Gen. Robin Rand, commander of the Air Force Global Strike Command, offered a robust defense of the United States’ follow-on intercontinental ballistic missile. He argued that extending the life of the currently deployed Minuteman III ICBMs would not be cheaper than building a follow-on ICBM.

Reliability and survivability are increasingly challenged in the current system, which was developed during the 1960s and 1970s. Rand mentioned how U.S. ICBMs complicate adversaries’ targeting because of their quantity and geographic dispersion, also mentioning how they provide the president with a timely response option.

In combination with other elements of the nuclear triad, strategic submarines, and bombers, the system forces adversaries to spread their resources to take into account each of the legs of the triad as opposed to focusing on defeating one or two strategic systems.

Later, Robert Soofer, deputy assistant secretary of defense for nuclear and missile defense policy, argued that Russian violations of the Intermediate-Range Nuclear Forces Treaty are not sustainable and that the United States must take action and increase pressure on Russia on this issue.

He is correct. Russia has been using its violation to sow political discord within NATO in an effort to drive a wedge between the United States and its allies. Allies continue to be critical to U.S. national security interests.

Additionally, in the upcoming Nuclear Posture Review, the administration will have a unique opportunity to reassess a number of the Obama administration’s misguided nuclear weapon policies insofar as they were based on an assumption of a fundamentally different, and friendlier, relationship between the two countries.

North Korea’s ballistic missile program has been a focus of concern for the committee as well. With its latest ballistic missile test, North Korea demonstrated progress on the re-entry vehicle that could be used to deliver a nuclear weapon.

The United States finds itself consistently underestimating North Korea’s ballistic missile capabilities and the speed with which they are developed.

The United States currently fields the ground-based midcourse defense interceptors, the only system to protect the U.S. homeland from the North Korean long-range ballistic missile threat. The program achieved a successful intercept last week, for the first time ever demonstrating a capability to shoot down an ICBM target.

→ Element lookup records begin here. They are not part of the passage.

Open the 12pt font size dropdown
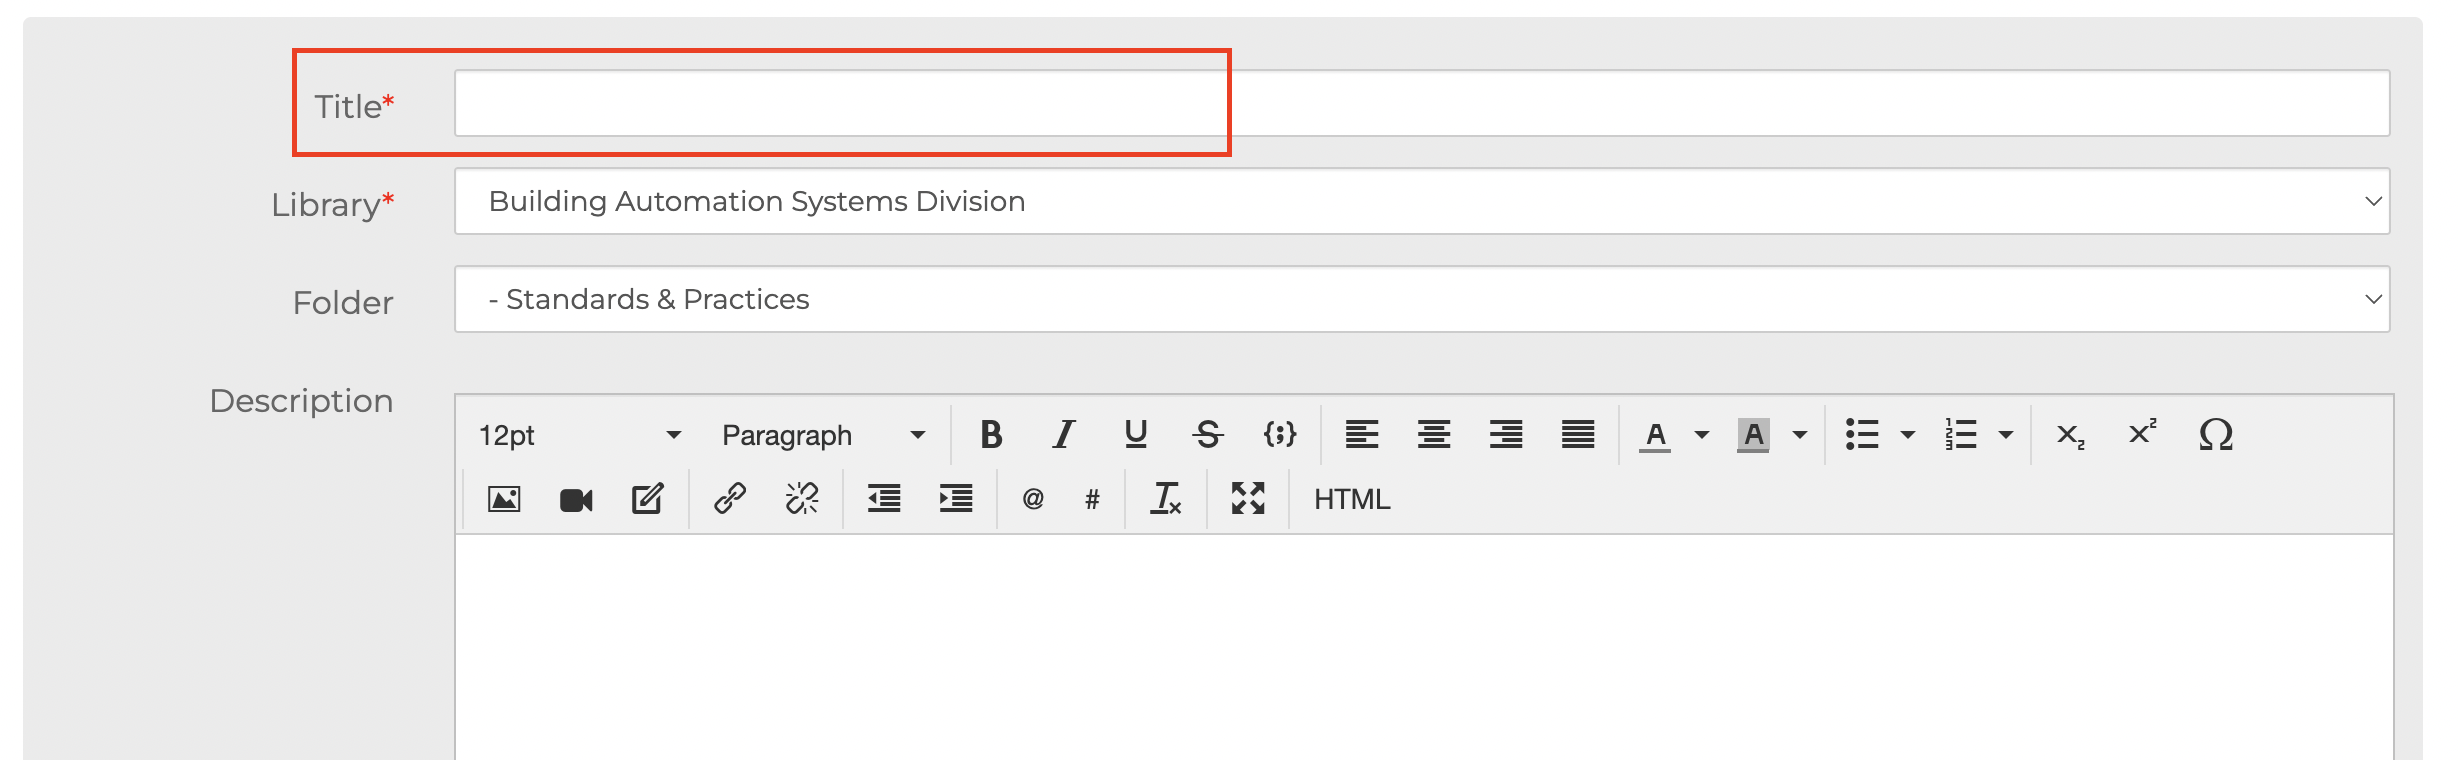The image size is (2458, 760). point(580,435)
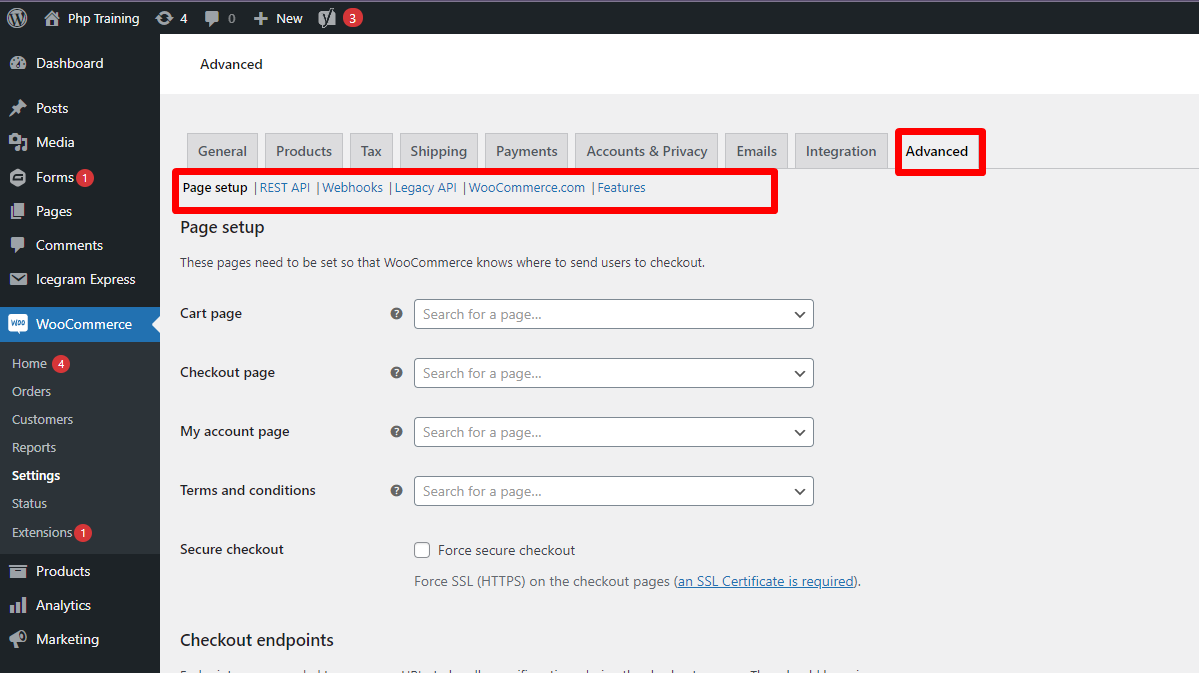Click the help icon beside Terms and conditions
Viewport: 1199px width, 673px height.
point(396,491)
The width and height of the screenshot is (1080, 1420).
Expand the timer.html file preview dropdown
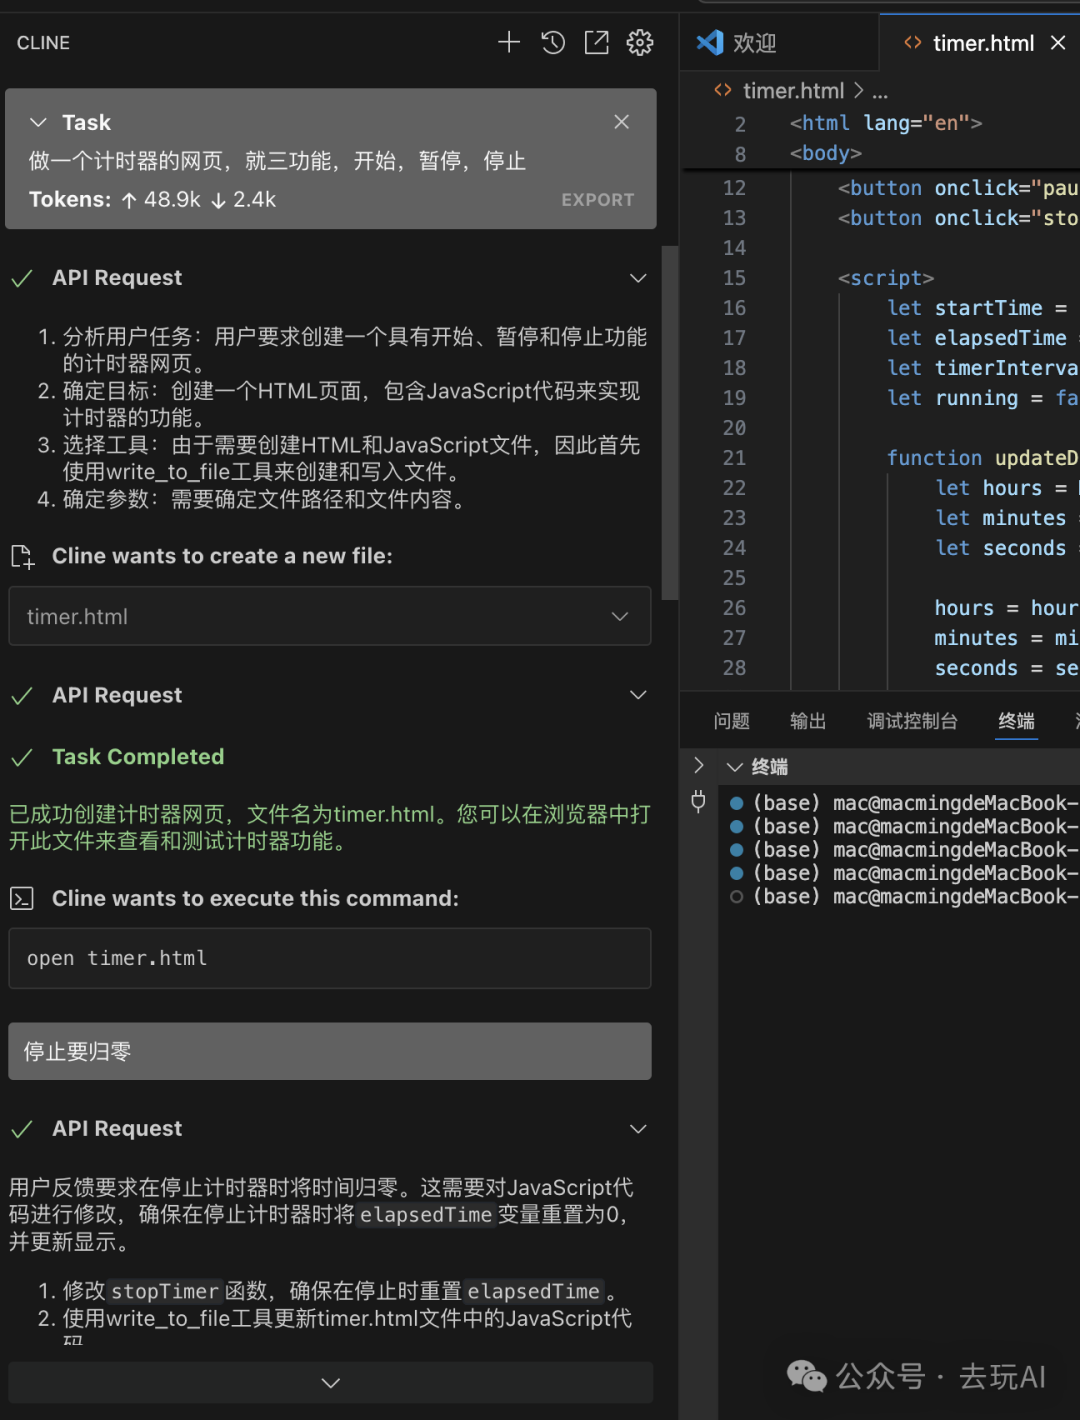620,617
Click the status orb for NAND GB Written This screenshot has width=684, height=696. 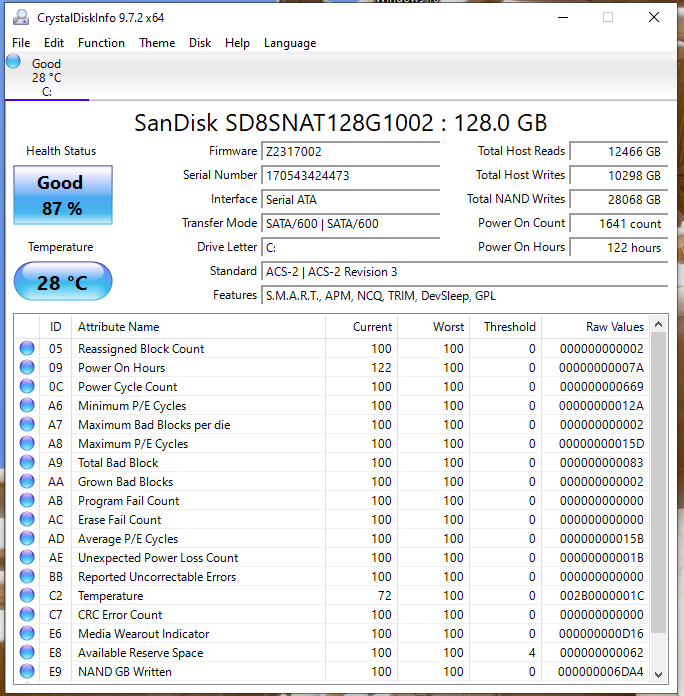tap(27, 672)
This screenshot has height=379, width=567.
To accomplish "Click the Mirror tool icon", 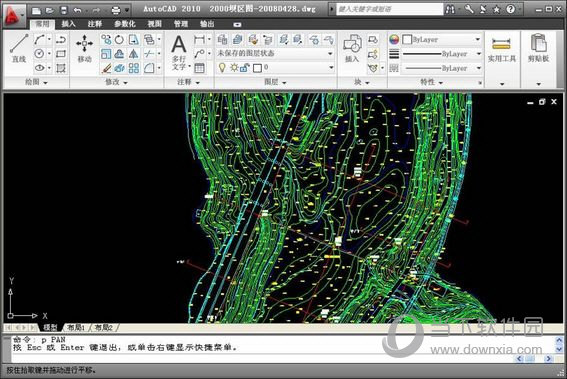I will click(x=134, y=54).
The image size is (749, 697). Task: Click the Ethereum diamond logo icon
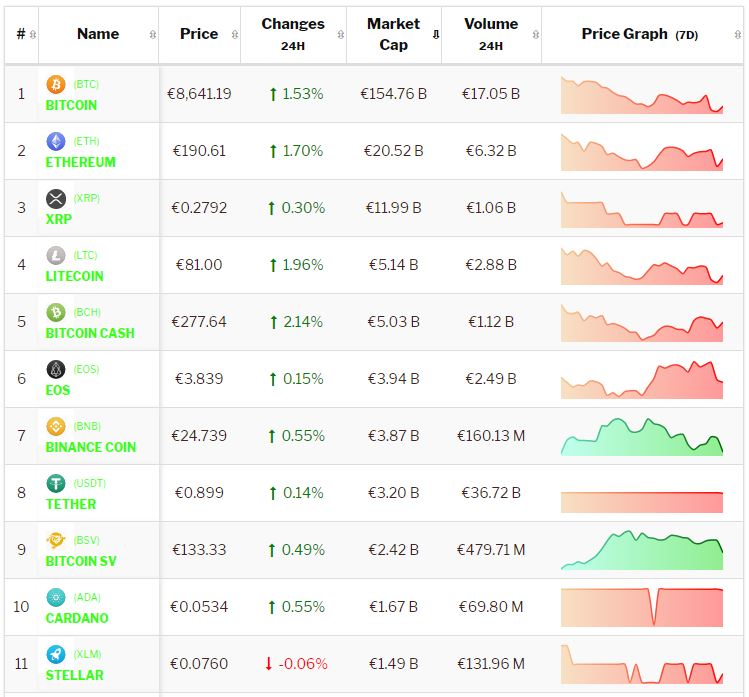pos(56,142)
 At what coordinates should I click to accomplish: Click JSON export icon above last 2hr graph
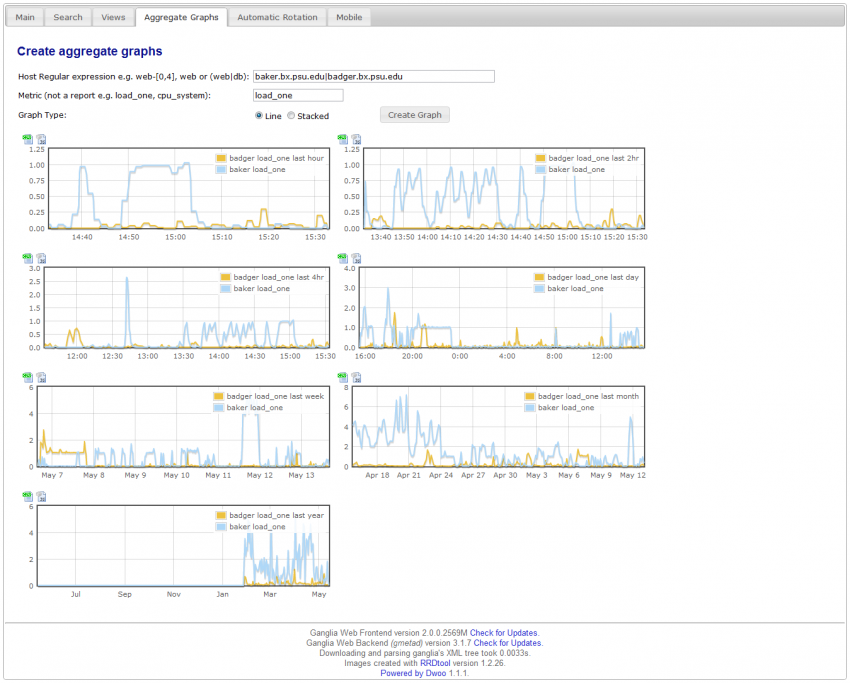[x=356, y=140]
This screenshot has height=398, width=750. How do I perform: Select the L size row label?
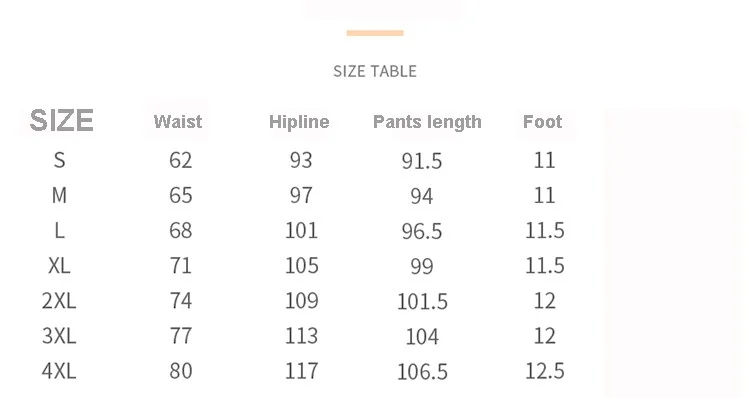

Vice Admiral Terry Benedict, director of the U.S. Navy Strategic Systems Programs, offered a strong defense of the sea-based strategic deterrent. The United States is planning on replacing the Ohio-class strategic submarine with the Columbia-class strategic submarine in the future.

Submarines are the most survivable leg of the strategic triad. To help manage cost concerns, the Navy and the Air Force are exploiting missile commonality. Additionally, the United States and the United Kingdom continue their cooperation on the Trident D-5 submarine-launched ballistic missiles.

Finally, James MacStravic, performing the duties of undersecretary of defense for acquisition, technology, and logistics, offered a strong defense on the need to continue nuclear weapons modernization and recapitalization of the nuclear triad.

If modernization efforts do not continue, the United States runs “the risk of creating critical capability gaps as legacy systems reach the end of sustainability—negatively affecting the credibility of the nation’s strategic deterrent.”

Stability of the supply chain and modernization of the command, control, and communications networks were other topics of a great interest to members of Congress. Rightfully so. The United States must ensure secure and reliable communications, including in crisis situations.

Similarly, it is essential that microchips and electronics in the upcoming modern systems are not compromised.

In sum, there is no shortage of challenges for the Department of Defense, the administration, and Congress as modernization of the nuclear enterprise continues.

The hearing outlined important challenges that the nuclear weapons modernization program will face in the future. The administration and Congress must work together to ensure the U.S. nuclear arsenal remains safe, secure, reliable, and militarily effective.